## [Aim of the exercise]
Exactly the lines from the beginning of the records below through the line with "This screenshot has width=1292, height=634." must be given again, without pictures.

_ _ _ _ _

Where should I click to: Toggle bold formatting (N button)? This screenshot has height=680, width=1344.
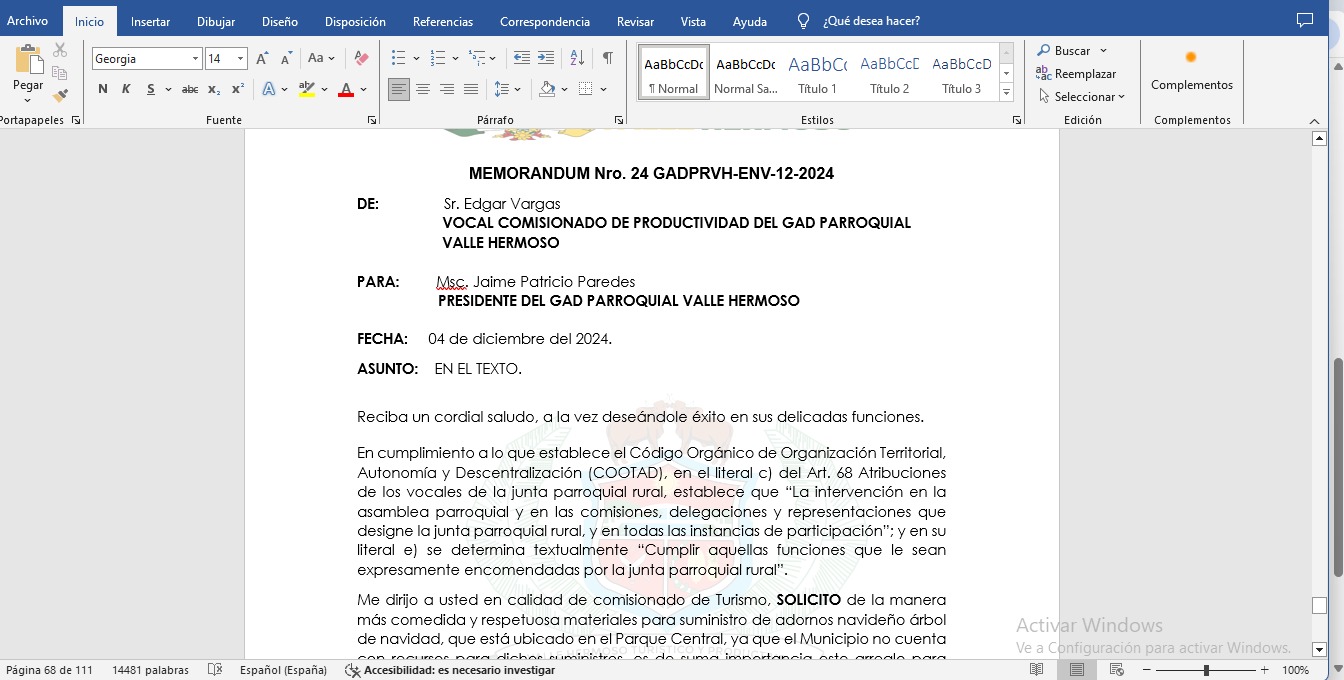click(103, 90)
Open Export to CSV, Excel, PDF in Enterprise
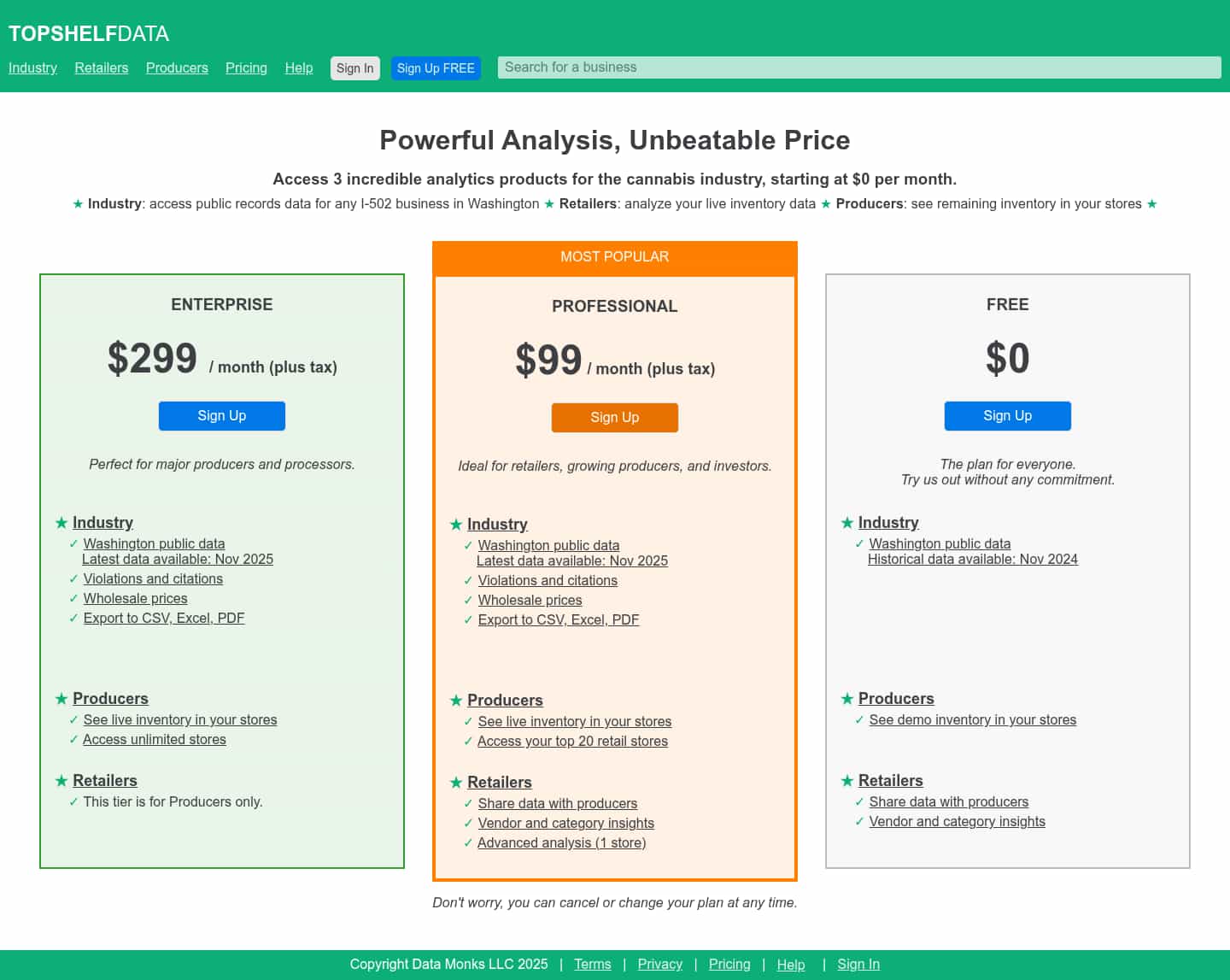The height and width of the screenshot is (980, 1230). (x=164, y=619)
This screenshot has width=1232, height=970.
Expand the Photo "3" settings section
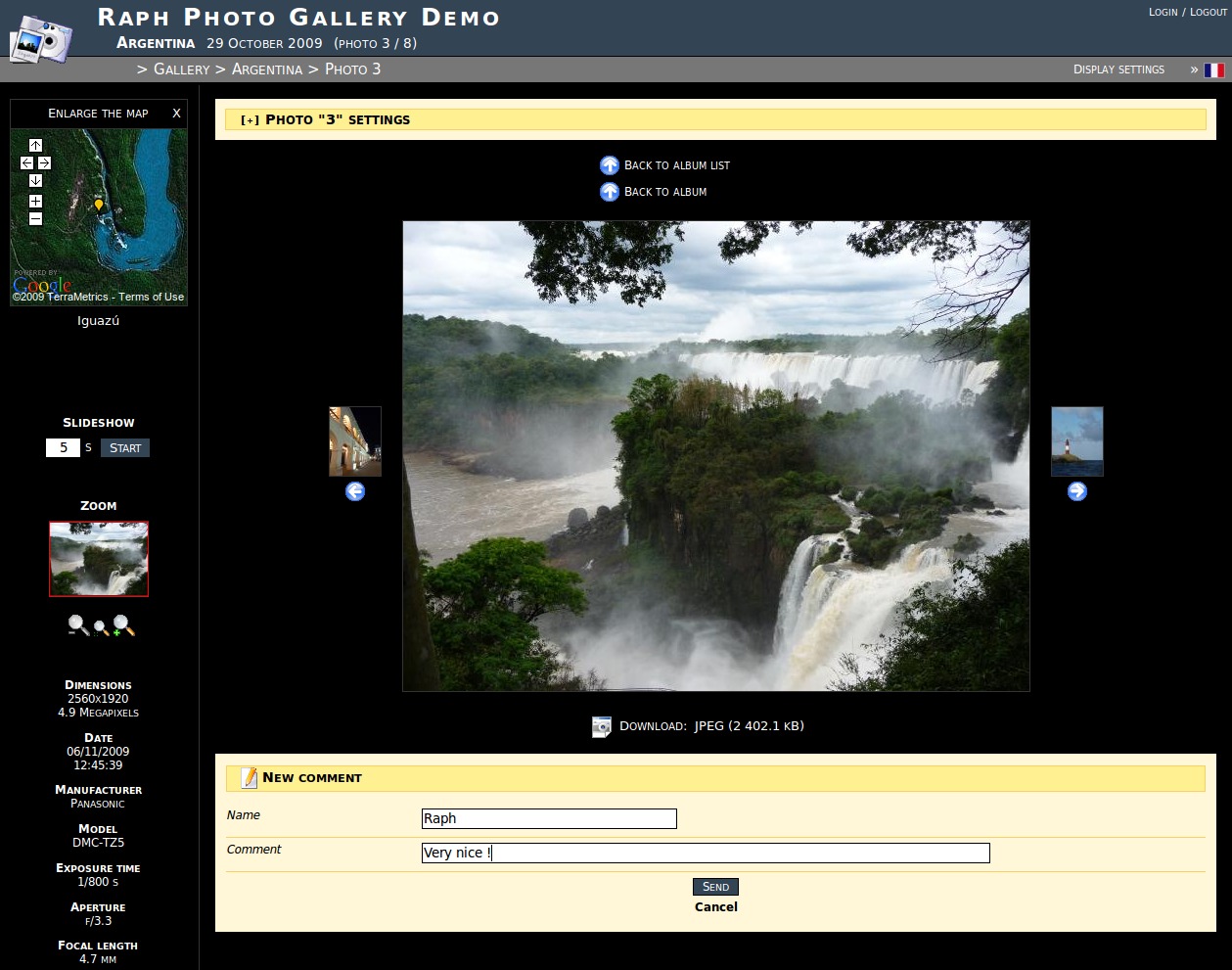(x=251, y=120)
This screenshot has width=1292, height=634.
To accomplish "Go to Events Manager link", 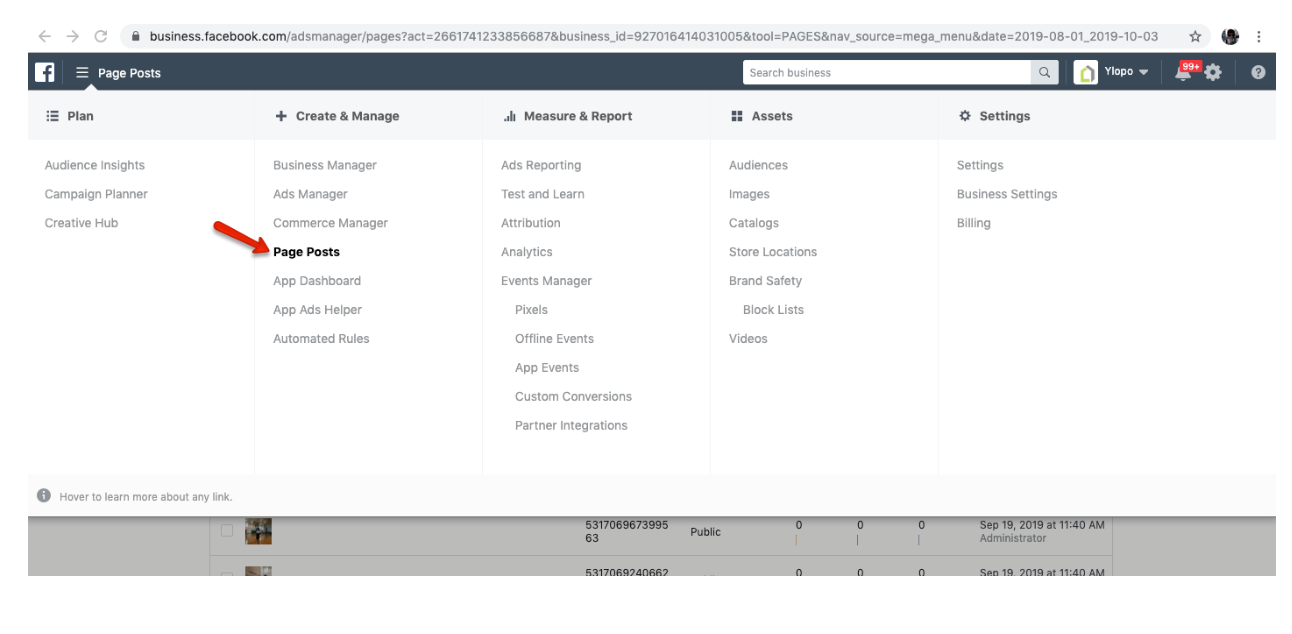I will [x=546, y=281].
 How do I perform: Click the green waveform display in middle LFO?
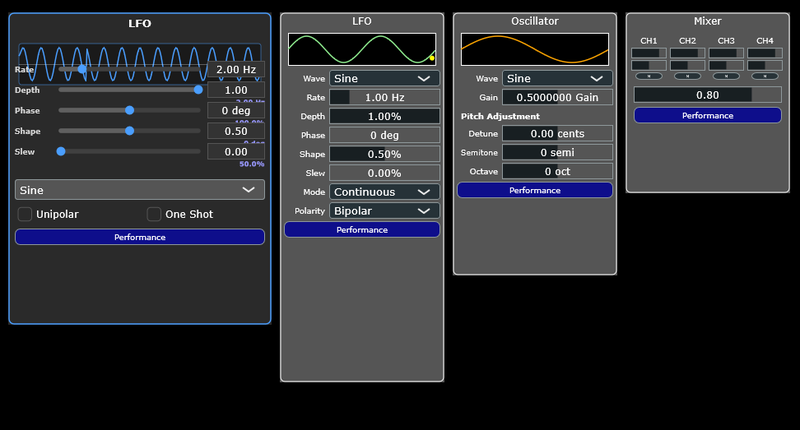pyautogui.click(x=362, y=50)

_ _ _ _ _

## [Your solution]
Where should I click to: Toggle bold formatting (N button)? This screenshot has height=680, width=1344.
click(103, 90)
Open Export to CSV, Excel, PDF in Enterprise
The height and width of the screenshot is (980, 1230). (x=164, y=619)
This screenshot has width=1232, height=970.
Expand the Photo "3" settings section
(x=251, y=120)
This screenshot has width=1292, height=634.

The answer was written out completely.